** Opening SUPPLIED PASSAGE block **

Tell your doctor if you have ever had:
- epilepsy or other seizure disorder;
- high or low blood pressure;
- urination problems;
- Parkinson's disease;
- heart disease;
- a heart attack or stroke; or
- if you drink alcohol or use street drugs.
Tell your doctor if you are pregnant or you get pregnant. Using antipsychotic medication during the last 3 months of pregnancy may cause breathing problems, feeding problems, or withdrawal symptoms in the newborn.
You should not breastfeed while using loxapine inhalation.
How is loxapine inhalation given?
A healthcare provider will give you this medicine in a hospital or clinic setting where you can be quickly treated if any serious side effects occur.
Loxapine inhalation is usually given once every 24 hours as needed.
A healthcare provider can teach you how to properly use the loxapine inhaler device.
The inhaler device has a green indicator light on one side and a pull tab at one end. When the pull tab is released the green light will turn on, showing that the device is ready for use.
Once the green light turns on, you must use the inhaler within 15 minutes or the device will deactivate. Do not try to use the inhaler if the green light is off.
While using the loxapine inhaler device, you may hear a clicking sound and the device may feel warm. These are normal functions. After you have inhaled your dose, the green light will turn off to show that the entire dose has been used.
You will be watched closely for at least 1 hour after using loxapine, to make sure you do not have any breathing problems.
What happens if I miss a dose?
Since loxapine inhalation is used when needed, you may need only one dose. Loxapine inhalation is usually not given more than once in a 24-hour period.
What happens if I overdose?
Since this medicine is given by a healthcare professional in a medical setting, an overdose is unlikely to occur.
What should I avoid while receiving loxapine inhalation?
Avoid driving or operating machinery until you know how this medicine will affect you. Avoid getting up too fast from a sitting or lying position, or you may feel dizzy. Dizziness or severe drowsiness can cause falls, fractures, or other injuries.
Do not drink alcohol. Dangerous side effects could occur.
What are the possible side effects of loxapine inhalation?
Get emergency medical help if you have signs of an allergic reaction: hives; difficult breathing; swelling of your face, lips, tongue, or throat.
Tell your caregivers right away if you have:
- a light-headed feeling, like you might pass out;
- blurred vision, tunnel vision, eye pain, or seeing halos around lights;
- bronchospasm (wheezing, cough, chest tightness, trouble breathing);
- little or no urination;
- a seizure (convulsions); or
- severe nervous system reaction --very stiff (rigid) muscles, high fever, sweating, confusion, fast or uneven heartbeats, tremors, feeling like you might pass out.
Common side effects may include:
- sore throat; or
- an unusual or unpleasant taste in the mouth.
This is not a complete list of side effects and others may occur. Call your doctor for medical advice about side effects. You may report side effects to FDA at 1-800-FDA-1088.
What other drugs will affect loxapine inhalation?
Using loxapine with other drugs that make you sleepy or slow your breathing can cause dangerous side effects or death. Ask your doctor before using opioid medication, a sleeping pill, a muscle relaxer, or medicine for anxiety or seizures.
Tell your doctor about all your other medicines, especially:
- medicine to treat depression, anxiety, mood disorders, or mental illness;
- cold or allergy medicine (Benadryl and others);
- medicine to treat Parkinson's disease;
- medicine to treat stomach problems, motion sickness, or irritable bowel syndrome;
- medicine to treat overactive bladder; or
- bronchodilator asthma medication.
This list is not complete. Other drugs may affect loxapine inhalation, including prescription and over-the-counter medicines, vitamins, and herbal products. Not all possible drug interactions are listed here.
Where can I get more information?
Your doctor or pharmacist can provide more information about loxapine inhalation.
Remember, keep this and all other medicines out of the reach of children, never share your medicines with others, and use this medication only for the indication prescribed.

** Closing SUPPLIED PASSAGE block **

Set down the part of the loxapine inhalation passage starting with "What should I" and going on through "of loxapine inhalation?", keeping every word and punctuation mark unchanged.

** Opening SUPPLIED DATA block **

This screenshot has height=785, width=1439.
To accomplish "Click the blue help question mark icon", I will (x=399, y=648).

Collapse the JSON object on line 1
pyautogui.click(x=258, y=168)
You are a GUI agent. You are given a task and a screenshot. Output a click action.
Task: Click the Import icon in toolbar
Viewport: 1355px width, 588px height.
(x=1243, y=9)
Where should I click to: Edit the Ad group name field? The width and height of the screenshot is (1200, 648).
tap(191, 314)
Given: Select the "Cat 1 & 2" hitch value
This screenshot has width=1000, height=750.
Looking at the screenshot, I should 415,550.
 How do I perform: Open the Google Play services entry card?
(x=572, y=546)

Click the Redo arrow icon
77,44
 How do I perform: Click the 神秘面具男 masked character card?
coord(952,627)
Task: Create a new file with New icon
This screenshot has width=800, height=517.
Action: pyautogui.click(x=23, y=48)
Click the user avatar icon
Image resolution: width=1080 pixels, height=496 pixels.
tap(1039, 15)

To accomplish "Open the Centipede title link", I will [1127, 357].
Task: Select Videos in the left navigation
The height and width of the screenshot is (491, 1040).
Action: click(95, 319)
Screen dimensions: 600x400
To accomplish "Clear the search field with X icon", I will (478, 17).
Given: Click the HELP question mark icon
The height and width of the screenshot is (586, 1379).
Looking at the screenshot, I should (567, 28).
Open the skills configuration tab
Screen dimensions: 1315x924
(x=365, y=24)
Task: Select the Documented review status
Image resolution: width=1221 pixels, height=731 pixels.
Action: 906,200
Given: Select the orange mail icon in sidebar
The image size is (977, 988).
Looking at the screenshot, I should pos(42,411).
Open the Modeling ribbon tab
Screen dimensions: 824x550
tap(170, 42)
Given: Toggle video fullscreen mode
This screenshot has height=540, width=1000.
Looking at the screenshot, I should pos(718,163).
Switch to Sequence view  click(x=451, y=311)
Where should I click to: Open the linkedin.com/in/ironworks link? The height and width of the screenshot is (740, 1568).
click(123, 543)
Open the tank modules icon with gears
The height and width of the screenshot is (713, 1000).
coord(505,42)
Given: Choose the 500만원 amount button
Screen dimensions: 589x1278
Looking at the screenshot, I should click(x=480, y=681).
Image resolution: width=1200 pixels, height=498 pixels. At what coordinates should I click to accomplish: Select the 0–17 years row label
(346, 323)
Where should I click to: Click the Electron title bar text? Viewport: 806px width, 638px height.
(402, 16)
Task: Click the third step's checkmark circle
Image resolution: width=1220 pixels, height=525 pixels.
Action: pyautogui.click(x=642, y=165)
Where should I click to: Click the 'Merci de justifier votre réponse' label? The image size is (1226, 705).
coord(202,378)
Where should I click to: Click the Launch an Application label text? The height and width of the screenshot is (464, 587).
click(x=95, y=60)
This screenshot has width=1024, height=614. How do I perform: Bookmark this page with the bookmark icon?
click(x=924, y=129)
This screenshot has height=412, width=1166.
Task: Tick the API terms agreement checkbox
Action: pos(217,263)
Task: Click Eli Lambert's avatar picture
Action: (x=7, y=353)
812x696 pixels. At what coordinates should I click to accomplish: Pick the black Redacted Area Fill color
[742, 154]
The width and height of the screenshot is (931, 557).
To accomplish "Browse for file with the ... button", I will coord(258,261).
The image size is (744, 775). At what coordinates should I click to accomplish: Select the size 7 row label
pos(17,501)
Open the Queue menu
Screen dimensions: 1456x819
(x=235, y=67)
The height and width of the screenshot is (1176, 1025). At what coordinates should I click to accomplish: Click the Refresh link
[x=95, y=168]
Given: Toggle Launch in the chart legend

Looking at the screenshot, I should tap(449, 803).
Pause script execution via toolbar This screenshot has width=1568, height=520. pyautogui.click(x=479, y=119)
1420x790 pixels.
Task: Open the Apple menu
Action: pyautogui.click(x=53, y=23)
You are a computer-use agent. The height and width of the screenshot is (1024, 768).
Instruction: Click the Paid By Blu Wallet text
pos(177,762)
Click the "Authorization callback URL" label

** Closing SUPPLIED DATA block **

# PROBLEM SOLUTION
What should I avoid while receiving loxapine inhalation?
Avoid driving or operating machinery until you know how this medicine will affect you. Avoid getting up too fast from a sitting or lying position, or you may feel dizzy. Dizziness or severe drowsiness can cause falls, fractures, or other injuries.
Do not drink alcohol. Dangerous side effects could occur.
What are the possible side effects of loxapine inhalation?